But our community knows how to survive! They find every way possible to survive and live! Not only that, but they find ways not only for themselves, but for their entire families too. It doesn’t matter if they live day-to-day, month-to-month as long as the remittances get sent back home enough for our families to eat.
No calls to “Abolish ICE”, “Abolish Detention Centers,” “Abolish” anything will work (which ironically, essentially, are all reforms). No pleas, no calls, no lobbying, no marching, nothing deemed legal by the state will work. All roads are dead ends, unless they have revolutionary theory to guide their way and put their words into practice.

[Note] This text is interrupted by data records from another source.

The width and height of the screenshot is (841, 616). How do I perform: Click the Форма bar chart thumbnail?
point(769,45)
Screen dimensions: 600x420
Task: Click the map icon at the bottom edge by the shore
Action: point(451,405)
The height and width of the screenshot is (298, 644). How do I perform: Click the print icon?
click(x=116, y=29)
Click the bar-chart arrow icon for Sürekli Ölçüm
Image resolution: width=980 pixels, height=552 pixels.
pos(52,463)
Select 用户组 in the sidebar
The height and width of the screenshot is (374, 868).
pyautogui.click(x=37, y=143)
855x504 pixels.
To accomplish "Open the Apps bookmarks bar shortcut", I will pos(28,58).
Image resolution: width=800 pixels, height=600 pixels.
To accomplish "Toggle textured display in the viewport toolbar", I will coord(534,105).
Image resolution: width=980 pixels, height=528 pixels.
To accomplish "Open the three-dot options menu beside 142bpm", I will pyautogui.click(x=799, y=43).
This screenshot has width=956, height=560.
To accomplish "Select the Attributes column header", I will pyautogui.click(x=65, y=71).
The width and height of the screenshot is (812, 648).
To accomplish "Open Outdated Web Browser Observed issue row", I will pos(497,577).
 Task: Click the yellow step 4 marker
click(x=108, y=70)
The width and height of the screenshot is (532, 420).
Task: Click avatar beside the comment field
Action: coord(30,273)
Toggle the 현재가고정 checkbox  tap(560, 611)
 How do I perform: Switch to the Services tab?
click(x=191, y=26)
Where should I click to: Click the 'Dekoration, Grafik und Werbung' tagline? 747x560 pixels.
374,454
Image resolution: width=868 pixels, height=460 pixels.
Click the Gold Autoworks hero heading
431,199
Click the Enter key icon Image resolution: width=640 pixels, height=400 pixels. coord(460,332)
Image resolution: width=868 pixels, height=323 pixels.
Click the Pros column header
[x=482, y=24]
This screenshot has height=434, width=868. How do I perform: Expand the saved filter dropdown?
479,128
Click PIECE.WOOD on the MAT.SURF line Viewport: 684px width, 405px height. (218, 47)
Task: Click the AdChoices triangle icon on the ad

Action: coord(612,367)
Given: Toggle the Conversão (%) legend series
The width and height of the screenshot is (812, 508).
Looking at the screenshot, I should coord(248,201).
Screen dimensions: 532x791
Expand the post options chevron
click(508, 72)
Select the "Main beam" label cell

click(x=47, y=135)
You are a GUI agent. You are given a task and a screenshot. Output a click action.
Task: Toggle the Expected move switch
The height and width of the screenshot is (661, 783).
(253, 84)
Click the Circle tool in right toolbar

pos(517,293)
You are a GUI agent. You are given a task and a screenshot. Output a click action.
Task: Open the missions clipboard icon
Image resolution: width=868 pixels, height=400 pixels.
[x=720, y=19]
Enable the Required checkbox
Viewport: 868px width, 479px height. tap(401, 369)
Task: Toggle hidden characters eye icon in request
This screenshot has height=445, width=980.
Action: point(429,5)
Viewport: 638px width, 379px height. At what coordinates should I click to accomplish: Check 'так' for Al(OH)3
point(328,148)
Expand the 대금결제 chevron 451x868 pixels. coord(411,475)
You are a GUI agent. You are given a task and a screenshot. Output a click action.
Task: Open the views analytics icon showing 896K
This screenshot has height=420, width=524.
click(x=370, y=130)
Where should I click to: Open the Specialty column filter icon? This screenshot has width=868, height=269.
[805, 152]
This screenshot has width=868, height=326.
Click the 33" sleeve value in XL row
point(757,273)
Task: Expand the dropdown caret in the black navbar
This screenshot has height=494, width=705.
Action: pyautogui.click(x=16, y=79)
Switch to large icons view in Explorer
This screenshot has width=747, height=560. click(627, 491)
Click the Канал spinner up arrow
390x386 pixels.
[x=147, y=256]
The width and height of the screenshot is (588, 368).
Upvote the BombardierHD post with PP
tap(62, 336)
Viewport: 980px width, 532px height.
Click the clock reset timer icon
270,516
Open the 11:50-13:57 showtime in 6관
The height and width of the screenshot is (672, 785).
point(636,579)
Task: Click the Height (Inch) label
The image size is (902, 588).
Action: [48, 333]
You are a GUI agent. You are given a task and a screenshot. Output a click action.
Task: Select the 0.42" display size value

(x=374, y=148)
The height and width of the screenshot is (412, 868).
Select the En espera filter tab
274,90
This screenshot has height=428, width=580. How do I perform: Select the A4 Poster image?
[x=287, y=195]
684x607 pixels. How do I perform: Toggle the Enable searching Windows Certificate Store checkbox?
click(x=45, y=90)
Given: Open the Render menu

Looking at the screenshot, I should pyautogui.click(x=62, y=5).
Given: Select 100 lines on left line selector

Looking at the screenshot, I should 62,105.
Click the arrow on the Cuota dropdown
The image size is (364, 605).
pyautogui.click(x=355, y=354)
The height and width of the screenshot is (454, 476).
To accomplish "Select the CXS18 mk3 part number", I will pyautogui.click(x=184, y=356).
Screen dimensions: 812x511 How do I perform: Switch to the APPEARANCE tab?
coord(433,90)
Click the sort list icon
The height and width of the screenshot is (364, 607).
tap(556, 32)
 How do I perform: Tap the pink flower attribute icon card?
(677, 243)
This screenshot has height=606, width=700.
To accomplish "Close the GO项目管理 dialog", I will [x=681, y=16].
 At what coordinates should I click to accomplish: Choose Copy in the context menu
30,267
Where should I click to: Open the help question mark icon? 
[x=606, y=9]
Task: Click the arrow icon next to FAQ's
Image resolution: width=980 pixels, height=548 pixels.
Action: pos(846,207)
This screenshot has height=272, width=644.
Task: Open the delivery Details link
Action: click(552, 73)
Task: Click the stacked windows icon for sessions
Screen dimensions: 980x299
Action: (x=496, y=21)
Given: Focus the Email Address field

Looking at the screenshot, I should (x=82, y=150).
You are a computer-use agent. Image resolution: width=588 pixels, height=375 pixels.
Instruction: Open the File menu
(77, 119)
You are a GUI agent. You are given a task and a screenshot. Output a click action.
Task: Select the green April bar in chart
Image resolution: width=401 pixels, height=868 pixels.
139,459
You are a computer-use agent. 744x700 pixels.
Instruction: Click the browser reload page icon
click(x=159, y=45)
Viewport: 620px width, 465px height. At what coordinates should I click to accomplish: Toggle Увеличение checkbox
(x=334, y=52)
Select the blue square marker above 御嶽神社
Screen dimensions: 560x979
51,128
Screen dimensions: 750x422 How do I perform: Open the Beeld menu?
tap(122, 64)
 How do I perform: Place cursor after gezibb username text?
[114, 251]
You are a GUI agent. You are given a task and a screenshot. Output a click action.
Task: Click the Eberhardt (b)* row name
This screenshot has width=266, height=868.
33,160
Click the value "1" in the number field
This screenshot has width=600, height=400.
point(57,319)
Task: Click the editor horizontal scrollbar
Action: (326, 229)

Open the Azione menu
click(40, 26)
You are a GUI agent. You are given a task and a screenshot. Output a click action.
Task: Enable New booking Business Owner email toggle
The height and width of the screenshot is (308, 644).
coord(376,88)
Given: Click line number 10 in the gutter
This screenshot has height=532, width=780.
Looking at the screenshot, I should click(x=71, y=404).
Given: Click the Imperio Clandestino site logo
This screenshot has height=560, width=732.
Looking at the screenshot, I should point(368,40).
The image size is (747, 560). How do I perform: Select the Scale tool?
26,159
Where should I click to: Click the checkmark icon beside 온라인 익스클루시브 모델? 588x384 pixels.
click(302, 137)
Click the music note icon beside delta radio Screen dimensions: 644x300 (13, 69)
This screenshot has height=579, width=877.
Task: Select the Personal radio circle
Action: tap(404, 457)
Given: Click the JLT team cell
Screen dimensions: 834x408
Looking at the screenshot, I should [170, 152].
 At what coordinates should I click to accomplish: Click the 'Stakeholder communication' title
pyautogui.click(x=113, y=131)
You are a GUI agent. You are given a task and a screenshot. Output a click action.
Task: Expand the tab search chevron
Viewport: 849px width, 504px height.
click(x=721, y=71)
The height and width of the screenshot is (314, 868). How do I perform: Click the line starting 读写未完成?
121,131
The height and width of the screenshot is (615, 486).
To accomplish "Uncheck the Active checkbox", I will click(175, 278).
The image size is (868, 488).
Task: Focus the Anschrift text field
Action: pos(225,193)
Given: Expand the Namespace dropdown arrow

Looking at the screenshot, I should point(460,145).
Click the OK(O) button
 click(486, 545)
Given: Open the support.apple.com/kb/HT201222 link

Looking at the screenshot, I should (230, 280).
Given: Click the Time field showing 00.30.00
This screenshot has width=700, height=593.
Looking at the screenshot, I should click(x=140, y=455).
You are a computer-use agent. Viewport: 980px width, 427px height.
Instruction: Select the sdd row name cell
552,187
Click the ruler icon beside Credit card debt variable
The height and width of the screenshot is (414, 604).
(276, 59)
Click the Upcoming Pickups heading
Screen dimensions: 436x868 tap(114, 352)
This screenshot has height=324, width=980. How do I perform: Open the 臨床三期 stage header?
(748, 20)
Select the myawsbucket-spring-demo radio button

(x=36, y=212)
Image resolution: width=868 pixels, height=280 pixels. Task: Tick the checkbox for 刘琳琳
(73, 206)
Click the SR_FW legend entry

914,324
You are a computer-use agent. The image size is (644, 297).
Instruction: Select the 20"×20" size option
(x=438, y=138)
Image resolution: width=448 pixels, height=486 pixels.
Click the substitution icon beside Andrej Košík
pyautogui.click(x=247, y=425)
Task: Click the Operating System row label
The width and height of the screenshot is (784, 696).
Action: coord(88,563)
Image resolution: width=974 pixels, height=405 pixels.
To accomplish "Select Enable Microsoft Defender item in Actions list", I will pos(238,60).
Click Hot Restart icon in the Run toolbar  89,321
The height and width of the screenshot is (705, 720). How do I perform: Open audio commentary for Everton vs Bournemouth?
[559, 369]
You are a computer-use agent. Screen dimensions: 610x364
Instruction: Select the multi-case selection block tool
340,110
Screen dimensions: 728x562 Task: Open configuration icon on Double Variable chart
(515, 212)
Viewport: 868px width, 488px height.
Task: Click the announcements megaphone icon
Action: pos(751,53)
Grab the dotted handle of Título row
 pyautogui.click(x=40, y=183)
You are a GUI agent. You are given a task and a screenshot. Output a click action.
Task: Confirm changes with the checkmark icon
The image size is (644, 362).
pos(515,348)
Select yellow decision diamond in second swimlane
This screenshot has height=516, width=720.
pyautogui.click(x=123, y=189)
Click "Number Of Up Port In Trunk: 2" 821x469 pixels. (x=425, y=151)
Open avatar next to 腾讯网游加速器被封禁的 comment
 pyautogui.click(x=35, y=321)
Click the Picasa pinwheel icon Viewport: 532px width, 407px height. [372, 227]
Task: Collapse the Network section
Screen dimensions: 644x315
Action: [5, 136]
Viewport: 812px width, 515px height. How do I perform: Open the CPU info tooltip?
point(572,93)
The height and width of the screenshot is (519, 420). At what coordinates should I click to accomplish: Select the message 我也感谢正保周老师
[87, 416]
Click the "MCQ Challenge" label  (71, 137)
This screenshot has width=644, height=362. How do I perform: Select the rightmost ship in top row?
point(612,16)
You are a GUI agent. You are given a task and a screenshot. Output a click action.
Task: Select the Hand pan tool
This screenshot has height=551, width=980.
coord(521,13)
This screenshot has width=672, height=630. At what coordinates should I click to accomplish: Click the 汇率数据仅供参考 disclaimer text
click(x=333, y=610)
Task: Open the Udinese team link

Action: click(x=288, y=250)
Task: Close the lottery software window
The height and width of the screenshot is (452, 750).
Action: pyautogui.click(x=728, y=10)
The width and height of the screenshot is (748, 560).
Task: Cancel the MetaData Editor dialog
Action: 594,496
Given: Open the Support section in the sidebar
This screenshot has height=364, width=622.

Now, a new contradiction arises in our communities: gentrification. Our nation’s people, who are forced to flea from its country, is now being evicted again. Rents are going through the roof and now entire families have to find room in a crowded bed, find space on the floor, use those sofa pillows as makeshift beds in order to afford to pay rent. This country treats us like a nuisance, a nuisance it happily shoves into corners as it extorts all the money we make – through exploitation and oppression. It is time we organize, militarize and fight back violently.
The revisionists in the FMLN told us, “We fought the war so that you would not have to.” These revisionists betray us and our families. They missed the essence of the People’s War. The war is not over and neither is our will. The time to organize is now. Learn from Comandate Marcial and the revolutionary FPL-FM, the FAPL and the BPR. Look to Serve the People – Los Angeles and the Unidades de Defensa Populares Revolucionarias. Look to our people and class! Because nothing less than People’s War will bring about the final victory. Nothing less than our courage to stand up for what is right will create the change our communities so desperately need. Come! Salvatruchas, join us! Join us in our vision! Join us as we grow and progress! Join us on this road to Communism! Join us as we fight! Because if you’re not fighting, then you’re already dead.
Long live the Salvadoran masses!
Long live Comandante Marcial!
Long live the Salvadoran People’s War!